Announcing New Buddhist Fiction: A TALE FOR THE TIME BEING, by Ruth Ozeki (Viking Penguin, 2013)

Three-time Canadian novelist Ruth Ozeki is at it again. The plot of her new novel interweaves the stories of Ruth, a writer living on an island off the coast of British Columbia, and Nao, a Japanese teenage girl. Nao’s family is a mess – except for her great-grandmother, a Zen Buddhist nun who has turned her own past tragedy into wisdom and helps Nao endure in a way no one else can.

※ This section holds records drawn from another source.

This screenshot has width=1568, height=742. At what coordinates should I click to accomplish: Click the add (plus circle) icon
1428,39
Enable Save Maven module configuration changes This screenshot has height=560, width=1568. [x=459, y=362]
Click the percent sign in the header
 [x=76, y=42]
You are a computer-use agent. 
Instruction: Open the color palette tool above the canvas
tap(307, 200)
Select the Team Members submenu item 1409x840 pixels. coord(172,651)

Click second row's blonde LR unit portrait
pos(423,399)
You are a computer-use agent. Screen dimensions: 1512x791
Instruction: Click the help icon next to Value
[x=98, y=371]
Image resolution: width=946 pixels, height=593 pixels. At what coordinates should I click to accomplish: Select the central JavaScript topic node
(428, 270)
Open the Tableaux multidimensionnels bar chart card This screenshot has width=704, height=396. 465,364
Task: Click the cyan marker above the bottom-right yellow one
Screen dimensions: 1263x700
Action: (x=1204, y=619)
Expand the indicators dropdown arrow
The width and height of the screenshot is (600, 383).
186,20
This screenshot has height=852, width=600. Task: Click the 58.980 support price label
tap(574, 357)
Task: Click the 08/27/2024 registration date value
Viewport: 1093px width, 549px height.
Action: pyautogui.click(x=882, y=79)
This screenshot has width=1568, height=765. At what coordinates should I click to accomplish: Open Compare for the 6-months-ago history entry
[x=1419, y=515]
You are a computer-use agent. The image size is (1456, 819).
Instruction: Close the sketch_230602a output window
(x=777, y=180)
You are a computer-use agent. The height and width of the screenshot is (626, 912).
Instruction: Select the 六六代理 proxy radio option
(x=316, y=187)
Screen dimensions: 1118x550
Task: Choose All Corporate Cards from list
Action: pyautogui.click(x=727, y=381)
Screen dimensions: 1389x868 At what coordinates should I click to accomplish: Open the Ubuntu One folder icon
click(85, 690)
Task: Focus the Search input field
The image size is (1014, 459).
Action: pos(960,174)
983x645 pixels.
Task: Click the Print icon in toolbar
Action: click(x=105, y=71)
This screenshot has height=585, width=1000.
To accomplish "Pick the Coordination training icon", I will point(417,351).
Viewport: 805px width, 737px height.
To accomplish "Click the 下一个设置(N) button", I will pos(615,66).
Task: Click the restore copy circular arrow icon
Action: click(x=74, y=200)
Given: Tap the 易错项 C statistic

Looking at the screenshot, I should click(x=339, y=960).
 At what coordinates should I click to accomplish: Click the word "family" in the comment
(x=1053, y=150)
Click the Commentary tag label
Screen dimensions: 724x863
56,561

When Ruth finds a Hello Kitty lunch box washed up on the shore of her island and begins to read the journal she finds inside, she learns of Nao’s difficulties – how she was forced to return to Japan after her father lost his job in Silicon Valley, and,  having grown up in California, is now treated like a foreigner in her own country, mercilessly bullied and tormented in school. Seeing tragedy looming in Nao’s future, Ruth wants to change the expected outcome for both Nao and her family. But can she intervene to effect change when the story presumably took place long before she is reading it?

With quotations from Proust and Zen Master Dogen setting the tone, this meditation on time and so much else makes us ponder how we can live in the face of the transient nature of existence, how we can care for each other along the way, and how we can be transformed in the most unexpected ways.

NOTE:  WATCH FOR A DIALOGUE WITH MS OZEKI TO APPEAR HERE IN THE NEAR FUTURE.

Live!

After months of learning WordPress and gathering links and making lists, I am finally “going live” with this Buddhist Fiction Blog. I hope that this blog evolves into a space for conversation and thought about novels and short stories that have been labeled “Buddhist Fiction,” as well as discussion about the label “Buddhist Fiction” itself.

In the next two posts I will explore this label, “Buddhist Fiction,” what it could mean and/or represent. In future posts, I will write about works that have been labeled Buddhist Fiction and what they can possibly reveal about modern Buddhism as it is developing in an English speaking and reading context.

Until then, sapere aude (dare to know).